Nesta sexta-feira (17), o ministro Alexandre de Moraes, do Supremo Tribunal Federal (STF), decidiu manter o ex-presidente Jair Bolsonaro (PL) em prisão domiciliar, apesar de concluir que ele descumpriu as regras do benefício ao divulgar uma carta com conteúdo político por meio do filho, o senador Flávio Bolsonaro (PL).
Moraes acompanhou o entendimento da Procuradoria-Geral da República (PGR), que também viu violação das restrições impostas ao ex-presidente, mas considerou que o episódio não era suficiente para determinar o retorno ao regime fechado.
Como punição, o ministro suspendeu por 30 dias o direito de Bolsonaro receber visitas, com exceção de advogados, médicos e fisioterapeutas. Moraes também proibiu visitas com finalidade político-eleitoral e vetou a divulgação de manifestos políticos, inclusive por terceiros, até o fim das eleições de 2026.

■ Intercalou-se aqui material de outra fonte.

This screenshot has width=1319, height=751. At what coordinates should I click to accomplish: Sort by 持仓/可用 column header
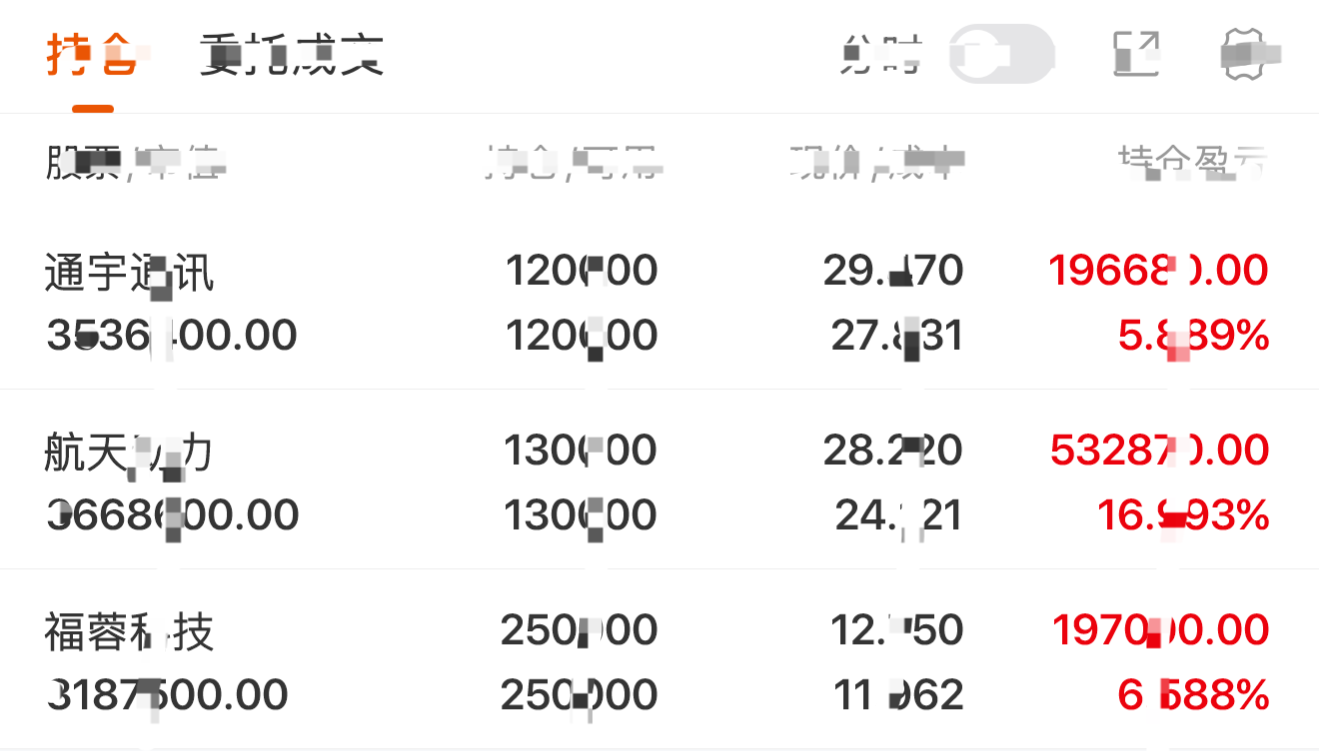point(573,162)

Moraes também proibiu, até o fim das eleições gerais de 2026, visitas com finalidade político-eleitoral e vedou a divulgação de manifestos políticos ou eleitorais produzidos por Bolsonaro, inclusive por intermédio de terceiros, independentemente do meio utilizado. Segundo o ministro, a medida decorre do fato de o ex-presidente estar com os direitos políticos suspensos em razão da condenação criminal definitiva.
Na decisão, Moraes rejeita a alegação da defesa de que Bolsonaro desconhecia que a carta seria divulgada publicamente. Para o ministro, a versão é incompatível com o próprio conteúdo do documento, dirigido “aos brasileiros”, no qual o ex-presidente apresenta Flávio Bolsonaro como seu “porta-voz” e conclama apoiadores a se engajarem em sua pré-candidatura presidencial.